#### [QUOTED TEXT]

Wicked Wednesday: A Double Book Celebration

Wickeds, this week we are celebrating the dual release of Charity’s Burden by Edith Maxwell and With A Kiss I Die by J.A. Hennrikus. Both of these books are more on the traditional side of the mystery world. Since we all write different series, how do you maneuver the different worlds you are creating?

Sherry: Congratulations on the new books! I can’t wait to read them. I’m the newbie to the “writing more than one series” club. I’ve finished a first draft of From Beer to Eternity the first Chloe Jackson Redneck Riviera mystery. At first I thought I’d work on one series in the morning and the other in the afternoon. But I quickly scraped that idea. I’ve tried to make Chloe and Sarah’s worlds and personalities different from each other. Chloe is younger and has moved to a place she’s never been before.

Jessie: This is a fun question! Like Sherry I only work on writing one series at a time. I can write one and revise another on the same day but I don’t write first draft of both on the same day or even in any sort of alternating way. For me the trouble has more to do with drawing from the same well in terms of type of work than it does from the series being somehow easily confused. I have no trouble keeping things straight between series or characters but rather from using the same sort of mental muscle on more than one project at the same time. One of them suffers if I do so I don’t.

Barb: So far I’ve only written one non-series book while writing the Maine Clambake Mysteries. (Jane Darrowfield, Professional Busybody.) I’ve worked on the books and novellas serially, with only the usual interruptions for copy-edits and page proofs, though that happens within a series anyway. And then there are the blog tours and other promotional activity for the book that’s coming out. Series or non-series, we’re always working on more than one book.

Edith: I work on only one first draft at a time, but, as Barb points out, there are always pesky interruptions, especially with three books in year in three different series. The copyedits that come in are rarely in the same series I’m writing the first draft of, but occasionally the timing works out so the proofs will be of the just prior book, which is actually good. It reminds of exactly what happened in that story, so I might think of continuity issues to fix in the new one. I love going away on solo retreat to immerse myself in a first draft. I once wrote almost half a book in a week. Seriously. Reality rears its pretty head, though, so that’s rare.

Julie: Edith, I love it when the timing works out! I am finding the more separate I keep the worlds the easier it is to navigate between the two. I do find my thoughts drifting though. I keep wanting to add a character from one series to another. That could be fun, but would also be confusing.

Saved entries

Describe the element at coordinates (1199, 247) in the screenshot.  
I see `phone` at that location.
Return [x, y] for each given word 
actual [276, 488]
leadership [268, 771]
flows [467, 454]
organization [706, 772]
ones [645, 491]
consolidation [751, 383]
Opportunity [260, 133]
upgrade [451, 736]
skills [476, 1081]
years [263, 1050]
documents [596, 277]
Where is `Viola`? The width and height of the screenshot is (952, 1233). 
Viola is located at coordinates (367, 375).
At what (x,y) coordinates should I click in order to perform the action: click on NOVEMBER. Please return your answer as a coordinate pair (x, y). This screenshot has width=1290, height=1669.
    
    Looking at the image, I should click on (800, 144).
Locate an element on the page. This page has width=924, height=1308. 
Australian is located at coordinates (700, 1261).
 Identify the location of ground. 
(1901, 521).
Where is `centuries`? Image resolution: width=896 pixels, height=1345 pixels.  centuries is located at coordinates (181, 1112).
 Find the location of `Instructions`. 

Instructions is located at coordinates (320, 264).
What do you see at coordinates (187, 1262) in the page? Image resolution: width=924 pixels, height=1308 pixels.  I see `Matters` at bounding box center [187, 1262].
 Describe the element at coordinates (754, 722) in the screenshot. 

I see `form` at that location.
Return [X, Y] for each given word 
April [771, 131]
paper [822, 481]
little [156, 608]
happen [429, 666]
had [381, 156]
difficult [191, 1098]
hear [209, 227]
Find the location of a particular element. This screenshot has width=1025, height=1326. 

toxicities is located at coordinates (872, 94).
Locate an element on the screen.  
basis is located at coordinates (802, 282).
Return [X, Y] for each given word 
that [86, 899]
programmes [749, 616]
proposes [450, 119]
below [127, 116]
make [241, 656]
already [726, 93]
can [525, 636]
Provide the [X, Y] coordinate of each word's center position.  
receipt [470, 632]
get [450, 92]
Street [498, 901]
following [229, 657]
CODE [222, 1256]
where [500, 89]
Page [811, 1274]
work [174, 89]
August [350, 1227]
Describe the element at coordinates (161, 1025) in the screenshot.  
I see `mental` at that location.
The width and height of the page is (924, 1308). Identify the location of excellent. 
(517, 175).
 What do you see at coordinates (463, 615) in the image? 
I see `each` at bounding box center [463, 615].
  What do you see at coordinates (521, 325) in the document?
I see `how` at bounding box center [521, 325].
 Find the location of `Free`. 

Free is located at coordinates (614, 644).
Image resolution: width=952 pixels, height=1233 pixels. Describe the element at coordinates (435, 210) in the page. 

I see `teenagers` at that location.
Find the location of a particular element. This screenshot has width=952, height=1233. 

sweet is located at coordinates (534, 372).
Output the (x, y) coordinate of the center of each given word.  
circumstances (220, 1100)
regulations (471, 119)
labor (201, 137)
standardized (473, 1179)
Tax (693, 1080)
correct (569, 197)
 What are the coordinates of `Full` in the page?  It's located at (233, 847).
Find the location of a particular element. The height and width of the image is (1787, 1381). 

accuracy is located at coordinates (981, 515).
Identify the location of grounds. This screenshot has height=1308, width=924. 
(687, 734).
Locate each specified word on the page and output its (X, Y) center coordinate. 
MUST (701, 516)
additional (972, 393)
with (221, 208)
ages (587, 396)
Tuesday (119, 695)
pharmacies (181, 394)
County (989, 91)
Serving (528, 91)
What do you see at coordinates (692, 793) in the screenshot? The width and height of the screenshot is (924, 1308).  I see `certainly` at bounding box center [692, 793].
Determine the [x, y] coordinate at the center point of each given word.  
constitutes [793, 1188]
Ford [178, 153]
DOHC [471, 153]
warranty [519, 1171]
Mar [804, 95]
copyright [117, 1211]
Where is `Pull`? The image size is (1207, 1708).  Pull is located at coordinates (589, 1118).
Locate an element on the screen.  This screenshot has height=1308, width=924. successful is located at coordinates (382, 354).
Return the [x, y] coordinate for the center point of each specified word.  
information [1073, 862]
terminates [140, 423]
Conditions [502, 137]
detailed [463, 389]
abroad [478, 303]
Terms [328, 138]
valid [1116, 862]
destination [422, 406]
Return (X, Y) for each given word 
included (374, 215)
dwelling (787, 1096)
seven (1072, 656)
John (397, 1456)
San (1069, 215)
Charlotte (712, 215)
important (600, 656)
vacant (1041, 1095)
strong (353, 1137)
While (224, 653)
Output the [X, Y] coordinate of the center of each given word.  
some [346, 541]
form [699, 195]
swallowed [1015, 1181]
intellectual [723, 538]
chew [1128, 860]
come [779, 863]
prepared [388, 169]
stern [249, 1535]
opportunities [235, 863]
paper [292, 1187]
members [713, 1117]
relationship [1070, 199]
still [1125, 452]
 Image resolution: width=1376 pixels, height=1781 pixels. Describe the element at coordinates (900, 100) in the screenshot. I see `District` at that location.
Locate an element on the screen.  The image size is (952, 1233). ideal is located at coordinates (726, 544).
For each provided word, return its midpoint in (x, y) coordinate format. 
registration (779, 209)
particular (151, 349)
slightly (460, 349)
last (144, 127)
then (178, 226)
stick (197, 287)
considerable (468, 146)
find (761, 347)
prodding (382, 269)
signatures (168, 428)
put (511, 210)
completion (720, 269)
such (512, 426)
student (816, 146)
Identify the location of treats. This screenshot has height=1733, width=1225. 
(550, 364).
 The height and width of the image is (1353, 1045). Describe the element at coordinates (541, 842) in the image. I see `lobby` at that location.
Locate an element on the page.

#### [WHAT THE TASK ASKS]
Proceed with the blog post in which mystery writers discuss working on more than one series, picking up right after its final sentence. The saved lines come from a separate source.

#### [WRITTEN RESPONSE]
Liz: Congrats on these books, ladies! For me, with a new series and a whole new world that’s a bit different from what I’ve been doing, it’s easier to keep the worlds separate. With the Pawsitively Organic series and the Cat Cafe series, I would sometimes catch myself confusing things!

Readers, do you have trouble separating the worlds when you are reading different series? Fellow writers, how do you maneuver your worlds?

15 Thoughts

  1. It’s hard for me to go head-hopping between series. I usually “hear” the characters in my head, whether I write them in first or third person, and trying to be two people at once gets confusing! Of course, sometimes editors have other ideas, like when they return a draft that you submitted three months earlier and want changes made by next week. Sometimes I have to go back to my own notes and figure out who all the characters are. Someday I may write a story where all my characters are stranded together in an airport during a blizzard.

  2. I write one series in first person and one in third with a considerable age difference between the amateur detectives, so that helps. It’s even easier when I alternate between a contemporary setting and the 16th century. On the other hand, it’s fun to sneak in references to the other series, and maybe even have a character from one series appear in a cameo in the other. The detective in my 1888 quartet (written as Kathy) was a descendant of characters in my Face Down mysteries.

  3. I don’t have a problem reading multiple series at a time or even confusing books if I jump from series to series. In the books I like, the writing is usually so strong that the voice keeps me from confusing things.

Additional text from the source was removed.